• Problem:
Go through the data and count each line that has the string "کانکشن". Give that count alone.

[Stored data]
§

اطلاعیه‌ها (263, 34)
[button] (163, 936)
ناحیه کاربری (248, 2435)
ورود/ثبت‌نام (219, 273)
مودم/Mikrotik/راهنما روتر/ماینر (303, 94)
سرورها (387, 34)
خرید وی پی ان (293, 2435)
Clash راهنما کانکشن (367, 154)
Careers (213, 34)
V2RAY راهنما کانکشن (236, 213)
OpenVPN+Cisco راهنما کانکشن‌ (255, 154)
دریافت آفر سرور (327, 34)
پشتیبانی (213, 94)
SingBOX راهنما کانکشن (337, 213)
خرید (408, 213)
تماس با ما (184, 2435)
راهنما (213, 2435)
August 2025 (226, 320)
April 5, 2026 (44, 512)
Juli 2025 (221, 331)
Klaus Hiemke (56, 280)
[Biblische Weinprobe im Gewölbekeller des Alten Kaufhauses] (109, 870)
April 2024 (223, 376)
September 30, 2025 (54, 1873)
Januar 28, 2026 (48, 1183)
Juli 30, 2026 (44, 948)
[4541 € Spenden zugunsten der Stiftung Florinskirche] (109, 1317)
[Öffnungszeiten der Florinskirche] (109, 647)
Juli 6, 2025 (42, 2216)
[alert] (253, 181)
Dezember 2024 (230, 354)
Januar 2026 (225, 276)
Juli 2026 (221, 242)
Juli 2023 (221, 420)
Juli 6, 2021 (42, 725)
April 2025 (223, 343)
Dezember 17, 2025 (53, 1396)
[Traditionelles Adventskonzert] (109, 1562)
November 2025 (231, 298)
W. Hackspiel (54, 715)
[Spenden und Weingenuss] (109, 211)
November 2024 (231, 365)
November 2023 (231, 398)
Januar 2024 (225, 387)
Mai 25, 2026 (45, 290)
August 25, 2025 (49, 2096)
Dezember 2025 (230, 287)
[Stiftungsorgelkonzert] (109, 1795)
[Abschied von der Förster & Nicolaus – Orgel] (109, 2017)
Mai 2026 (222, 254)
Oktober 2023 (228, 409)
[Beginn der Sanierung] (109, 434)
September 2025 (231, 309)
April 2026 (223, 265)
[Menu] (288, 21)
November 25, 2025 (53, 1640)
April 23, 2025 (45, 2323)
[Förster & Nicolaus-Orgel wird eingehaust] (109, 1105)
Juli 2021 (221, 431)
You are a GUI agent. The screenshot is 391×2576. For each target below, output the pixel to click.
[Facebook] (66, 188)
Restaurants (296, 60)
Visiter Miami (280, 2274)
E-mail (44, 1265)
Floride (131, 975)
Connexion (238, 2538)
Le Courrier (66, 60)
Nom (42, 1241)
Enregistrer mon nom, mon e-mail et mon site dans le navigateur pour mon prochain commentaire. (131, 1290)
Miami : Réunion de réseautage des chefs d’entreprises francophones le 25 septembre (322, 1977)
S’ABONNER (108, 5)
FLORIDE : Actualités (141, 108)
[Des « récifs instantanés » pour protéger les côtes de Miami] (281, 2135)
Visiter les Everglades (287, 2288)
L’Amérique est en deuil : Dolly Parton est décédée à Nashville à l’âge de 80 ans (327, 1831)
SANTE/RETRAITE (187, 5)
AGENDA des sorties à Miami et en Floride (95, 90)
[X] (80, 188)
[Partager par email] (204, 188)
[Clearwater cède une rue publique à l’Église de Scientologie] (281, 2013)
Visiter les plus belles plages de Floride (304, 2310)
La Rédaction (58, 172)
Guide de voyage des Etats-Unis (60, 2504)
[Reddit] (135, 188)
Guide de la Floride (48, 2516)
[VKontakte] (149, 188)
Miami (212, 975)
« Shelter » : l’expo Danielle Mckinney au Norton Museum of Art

§

• Exercise response:
4